Your objective:
Determine how many lines below contain the string "computer" and give that number without anything else.

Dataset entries
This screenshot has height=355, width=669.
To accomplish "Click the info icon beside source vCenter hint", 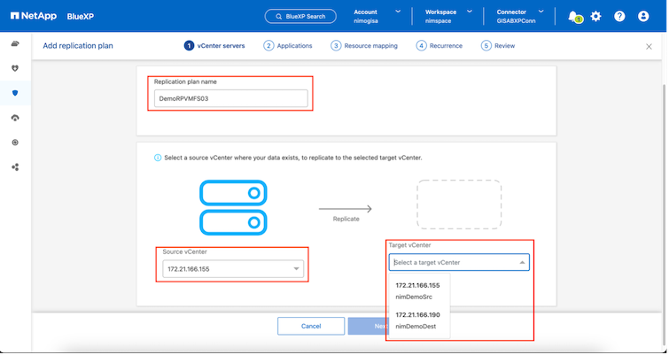I will pyautogui.click(x=158, y=158).
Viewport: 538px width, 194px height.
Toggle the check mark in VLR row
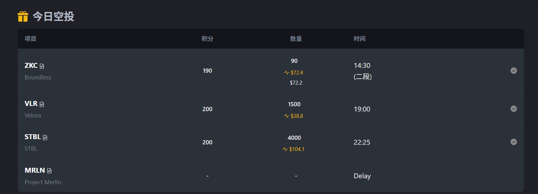pyautogui.click(x=514, y=109)
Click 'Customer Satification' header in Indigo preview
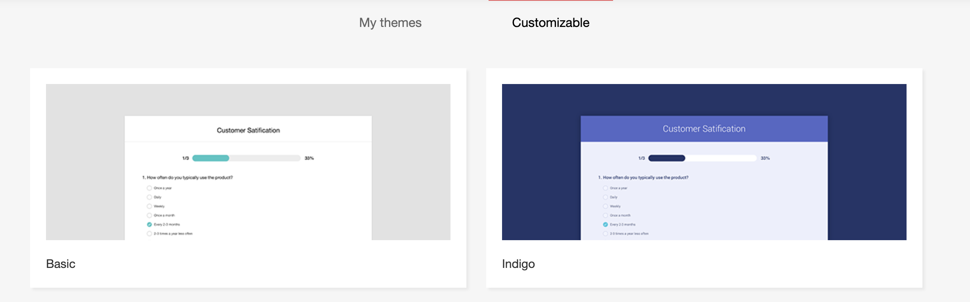This screenshot has height=302, width=970. [704, 129]
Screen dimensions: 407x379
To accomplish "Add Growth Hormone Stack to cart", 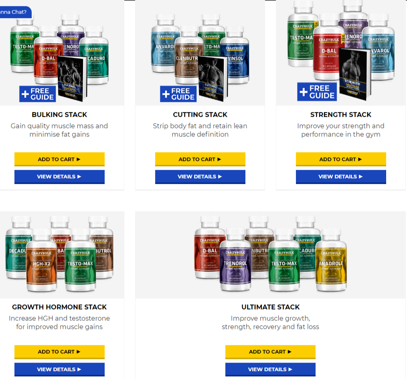I will pyautogui.click(x=59, y=352).
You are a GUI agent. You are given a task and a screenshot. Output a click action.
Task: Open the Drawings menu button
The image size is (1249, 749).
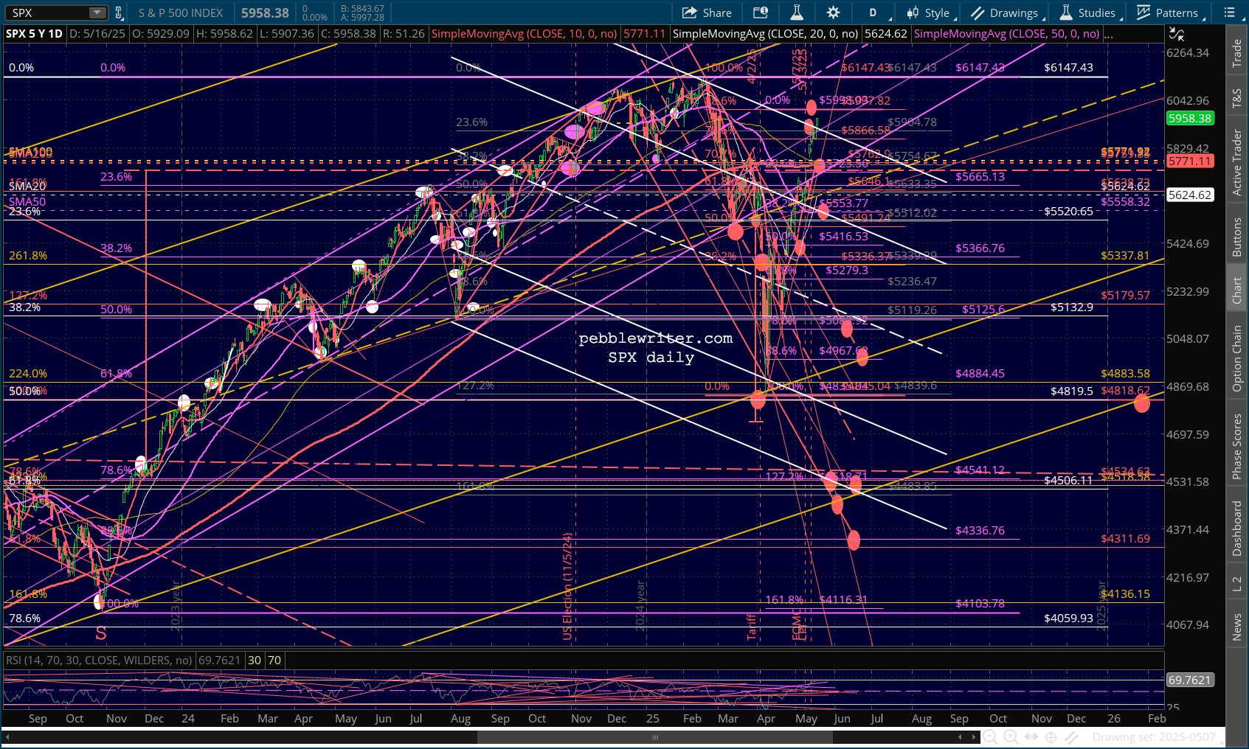[1005, 13]
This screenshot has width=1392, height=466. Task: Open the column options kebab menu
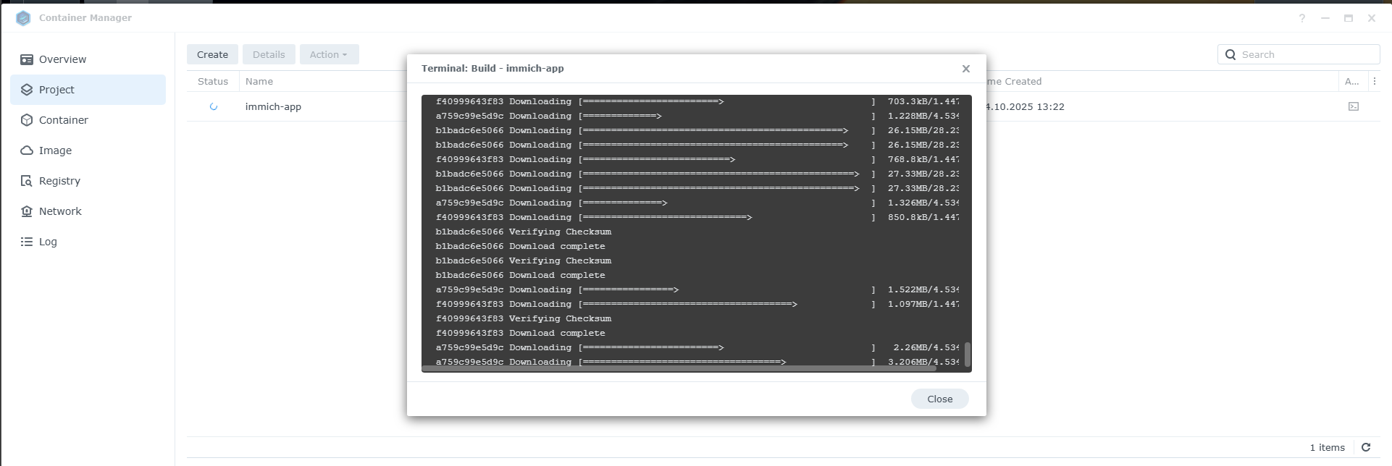coord(1375,81)
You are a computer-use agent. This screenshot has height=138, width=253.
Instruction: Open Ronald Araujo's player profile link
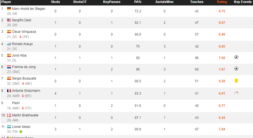(x=22, y=44)
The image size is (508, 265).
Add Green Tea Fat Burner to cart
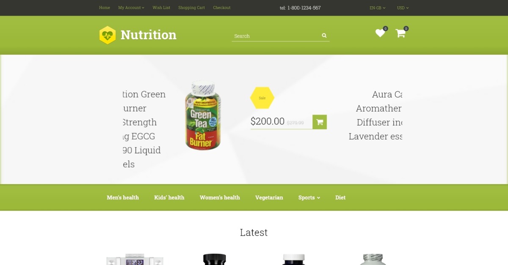(320, 122)
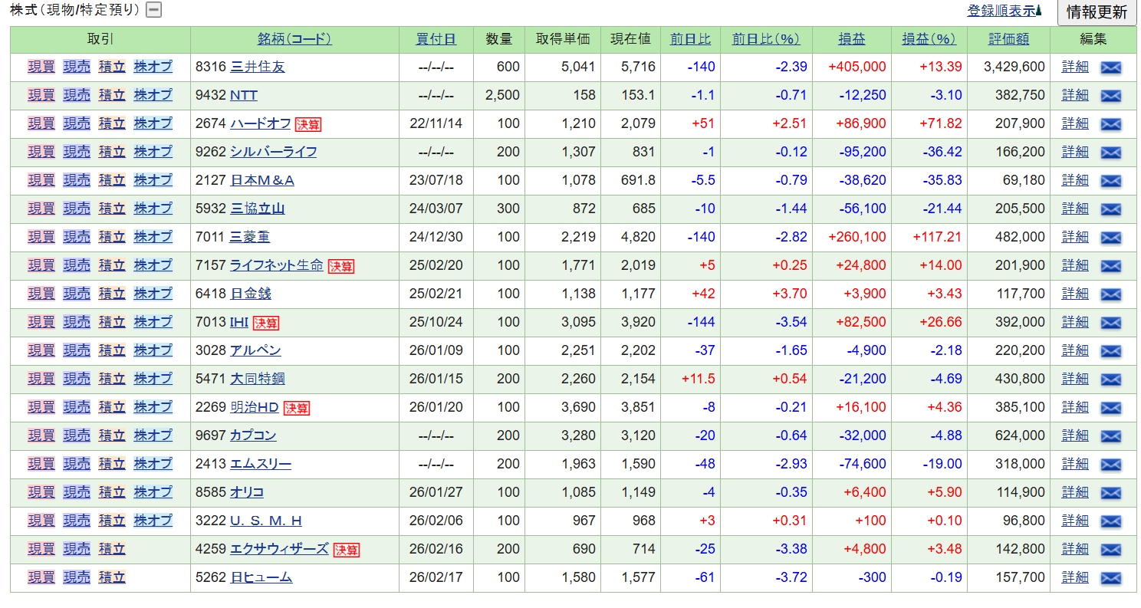
Task: Open 詳細 for the オリコ row
Action: coord(1074,492)
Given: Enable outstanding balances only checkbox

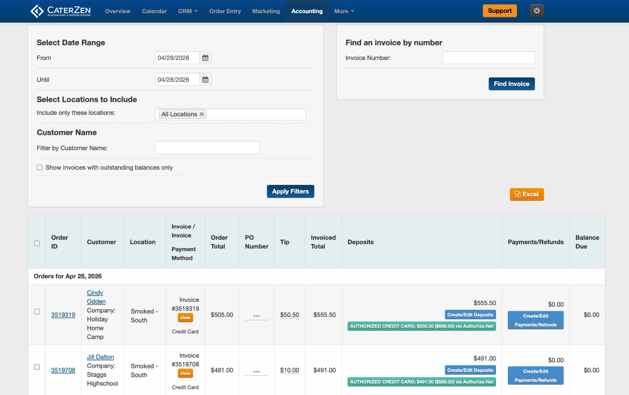Looking at the screenshot, I should [40, 168].
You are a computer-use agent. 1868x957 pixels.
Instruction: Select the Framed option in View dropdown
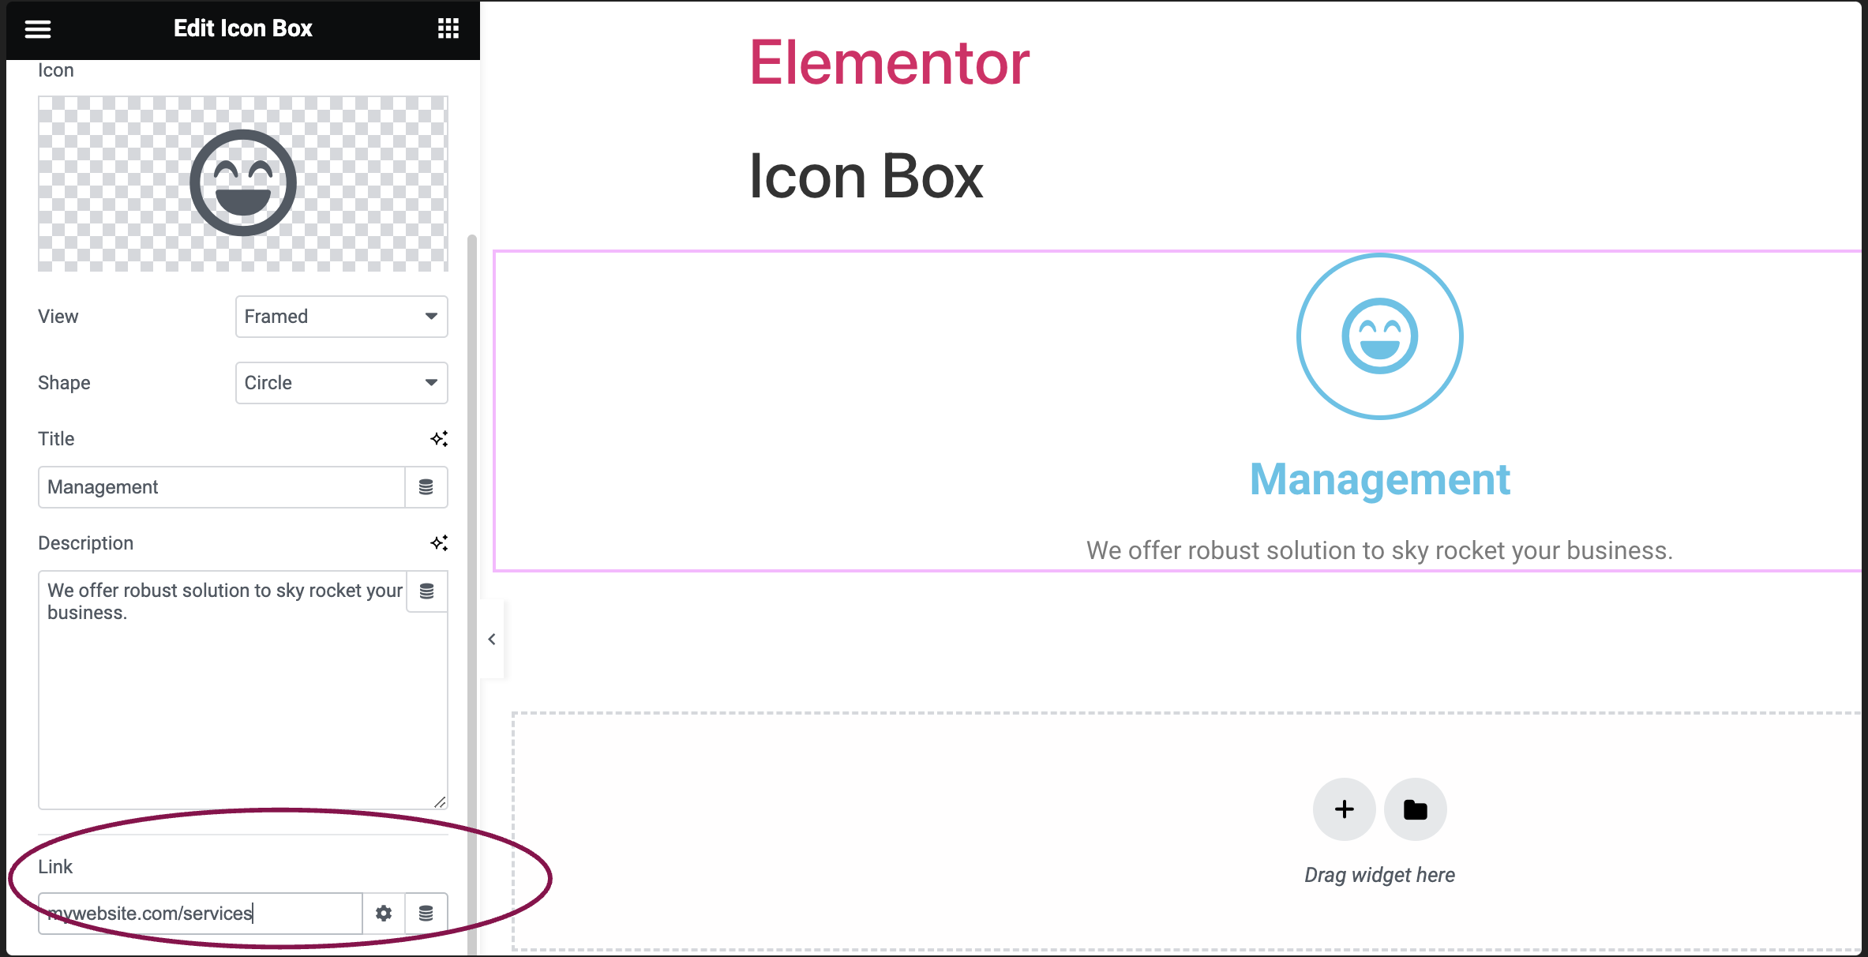pos(342,317)
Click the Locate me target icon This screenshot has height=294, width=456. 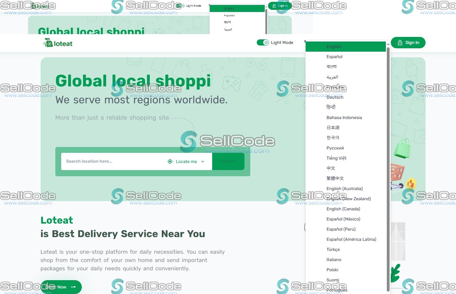point(170,161)
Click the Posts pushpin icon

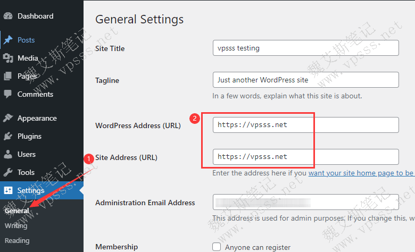[x=8, y=40]
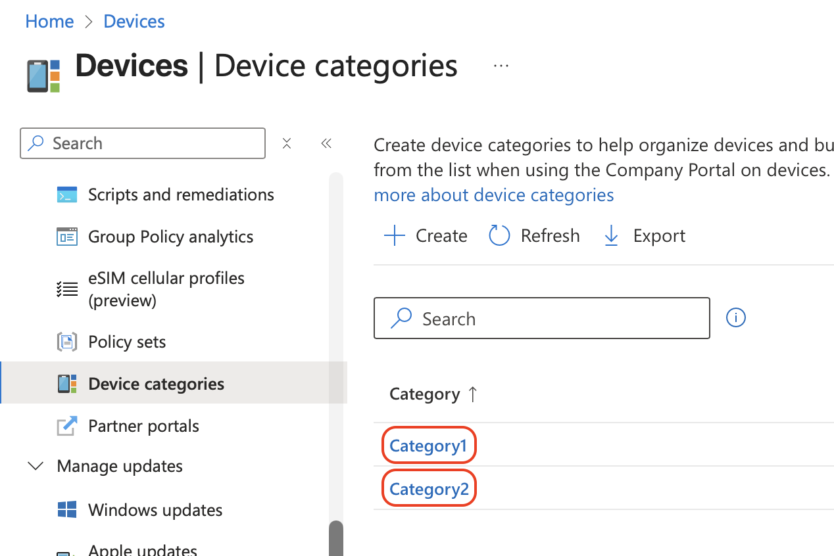The height and width of the screenshot is (556, 834).
Task: Open the Category1 link
Action: click(x=428, y=446)
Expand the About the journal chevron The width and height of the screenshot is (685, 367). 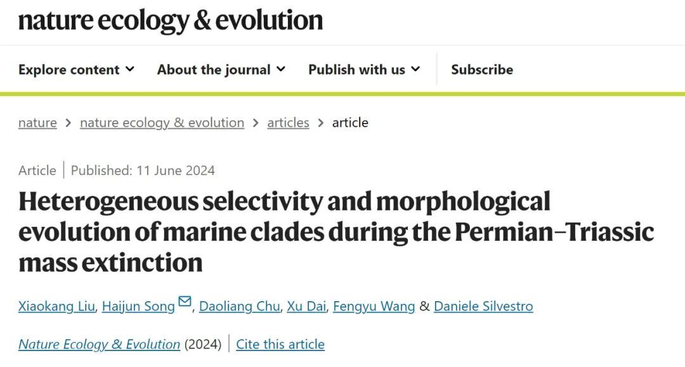coord(281,69)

Response for this exercise:
2